Oknum Bos Rokok tanpa Cukai Diduga Lakukan KDRT, Emak-emak di Prabumulih Sumsel Ancam Demo Polisi
Refly Permana April 24, 2026 09:27 PM

 

SRIPOKU.COM, PRABUMULIH - Emak-emak di Kota Prabumulih, Provinsi Sumatera Selatan, melakukan aksi solidaritas dengan menandatangani spanduk putih di Taman Kota Prabujaya, Kecamatan Prabumulih Timur, Jumat, 24 April 2026, sore.

Aksi itu dilakukan sebagai bentuk dukungan kepada seorang ibu rumah tangga berinisial I (40) yang menurut mereka sudah menjadi korban kekerasan dalam rumah tangga (KDRT) diduga oleh suaminya berinisial Z belum lama ini.

Selain menandatangani spanduk putih itu, rombongan emak-emak tersebut menyampaikan sejumlah tuntutan yang ditujukan kepada Polres Prabumulih, khususnya para penyidik di Satuan Reserse Kriminal (Satreskrim) Polres Prabumulih.

"Kami ingin menyuarakan isi hati sebagai wanita. Kami ibu-ibu warga Taman Baka dan Prabumulih ingin membela Ibu I (inisial–red)," ungkap Eka, disambut riuh teriakan ibu-ibu lainnya ketika diwawancarai.

Baca juga: Ibu Rumah Tangga di Kertapati Palembang Jadi Korban KDRT, Laporkan Suami ke Polisi

Emak-emak tersebut sengaja berkumpul dan mengumpulkan tanda tangan dengan beberapa tuntutan, antara lain meminta jajaran Polres Prabumulih dan para pejabat Prabumulih agar menangkap Z.

"Kedua, kami minta Kasatreskrim dan jajaran agar menindaklanjuti kasus ini dan menangkap pelaku.

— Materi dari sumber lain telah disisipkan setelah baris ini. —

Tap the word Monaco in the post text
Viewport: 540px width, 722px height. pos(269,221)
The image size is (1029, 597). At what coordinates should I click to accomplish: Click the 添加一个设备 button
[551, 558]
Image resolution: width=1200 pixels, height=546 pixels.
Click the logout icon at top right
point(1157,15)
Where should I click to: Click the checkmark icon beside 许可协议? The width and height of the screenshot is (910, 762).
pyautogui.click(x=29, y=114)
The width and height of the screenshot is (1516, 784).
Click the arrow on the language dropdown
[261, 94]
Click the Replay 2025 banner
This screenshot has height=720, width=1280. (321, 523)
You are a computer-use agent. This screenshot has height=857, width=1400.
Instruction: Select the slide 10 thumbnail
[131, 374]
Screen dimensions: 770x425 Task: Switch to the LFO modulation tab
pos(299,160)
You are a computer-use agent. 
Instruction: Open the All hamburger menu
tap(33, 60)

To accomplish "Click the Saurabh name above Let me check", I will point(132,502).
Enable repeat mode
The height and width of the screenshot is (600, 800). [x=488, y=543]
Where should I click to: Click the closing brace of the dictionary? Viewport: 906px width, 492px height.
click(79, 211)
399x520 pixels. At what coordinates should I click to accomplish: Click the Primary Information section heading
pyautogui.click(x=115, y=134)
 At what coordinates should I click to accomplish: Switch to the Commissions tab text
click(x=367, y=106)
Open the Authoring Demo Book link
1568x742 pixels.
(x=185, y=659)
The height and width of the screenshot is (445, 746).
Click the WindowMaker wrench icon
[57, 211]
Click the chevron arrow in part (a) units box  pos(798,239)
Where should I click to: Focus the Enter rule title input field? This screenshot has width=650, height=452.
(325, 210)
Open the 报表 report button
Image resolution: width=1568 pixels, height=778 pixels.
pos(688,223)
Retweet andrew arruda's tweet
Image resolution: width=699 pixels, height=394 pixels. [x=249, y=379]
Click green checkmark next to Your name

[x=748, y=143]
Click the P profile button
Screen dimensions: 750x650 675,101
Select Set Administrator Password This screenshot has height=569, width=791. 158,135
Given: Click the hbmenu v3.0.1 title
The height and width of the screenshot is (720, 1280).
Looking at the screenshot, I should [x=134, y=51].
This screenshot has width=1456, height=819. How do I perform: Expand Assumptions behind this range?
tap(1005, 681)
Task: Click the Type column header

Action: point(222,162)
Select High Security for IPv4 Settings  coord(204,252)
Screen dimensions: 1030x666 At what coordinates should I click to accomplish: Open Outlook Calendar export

Kalau tidak, kami emak-emak akan turun demo," tegasnya.

Tidak hanya itu, jika tidak ditindaklanjuti, para emak-emak mengancam akan membawa kasus tersebut ke Polda Sumatera Selatan, bahkan ke Presiden Republik Indonesia Prabowo Subianto.

"Tolong ditindaklanjuti. Kalau tidak, kami akan ke Pak Prabowo dan ke Kapolda Sumatera Selatan serta Propam Polda," lanjut para ibu-ibu tersebut dengan bersemangat.

Eka juga mengajak seluruh masyarakat Kota Prabumulih untuk terus mengawal kasus KDRT tersebut sehingga tidak tenggelam dan tidak diabaikan oleh aparat penegak hukum.

"Kami meminta dukungan kepada masyarakat Kota Prabumulih, jangan sampai kasus ini tenggelam. Kita usut sampai tuntas, jangan mau ditutup pakai duit," bebernya.

Para emak-emak tersebut pesimistis kasus dapat terungkap lantaran sang suami yang melakukan KDRT diduga merupakan oknum bos rokok ilegal di Kota Prabumulih.

Bahkan, menurut emak-emak tersebut, oknum pelaku pernah sesumbar jika kasus tidak akan naik karena oknum aparat dan oknum wartawan telah diberi sejumlah uang.

"Pelaku sesumbar tidak akan naik kasus ini karena ada oknum aparat dan oknum wartawan telah diberinya uang. Untuk itu, kami akan terus mengawal kasus ini jangan sampai tidak ada tindak lanjut kepolisian," tegas ibu-ibu lainnya.

Sempat Viral di Media Sosial

Sebelumnya, Kasat Reskrim Polres Prabumulih AKP Jon Kenedi SH MSi, ketika dikonfirmasi wartawan mengatakan pihaknya meminta waktu untuk menindaklanjuti dan menyelesaikan kasus tersebut.

Untuk diketahui, seorang ibu-ibu berinisial I menjadi korban KDRT suaminya berinisial Z hingga mengalami luka cukup lebar di bagian kepala sebelah kanan.

Kejadian KDRT tersebut terjadi pada Minggu, 19 April 2026, sekitar pukul 17.30 WIB di depan ruko di Jalan Arimbi, Kelurahan Prabujaya, Kecamatan Prabumulih Timur.

Aksi pemukulan oleh sang suami tersebut bahkan dilakukan diduga bersama pelakor dan terekam kamera CCTV serta viral di media sosial.

Kasus tersebut telah dilaporkan ke Polres Prabumulih pada malam kejadian, tetapi hingga saat ini belum ada tindak lanjut perkembangan laporan tersebut.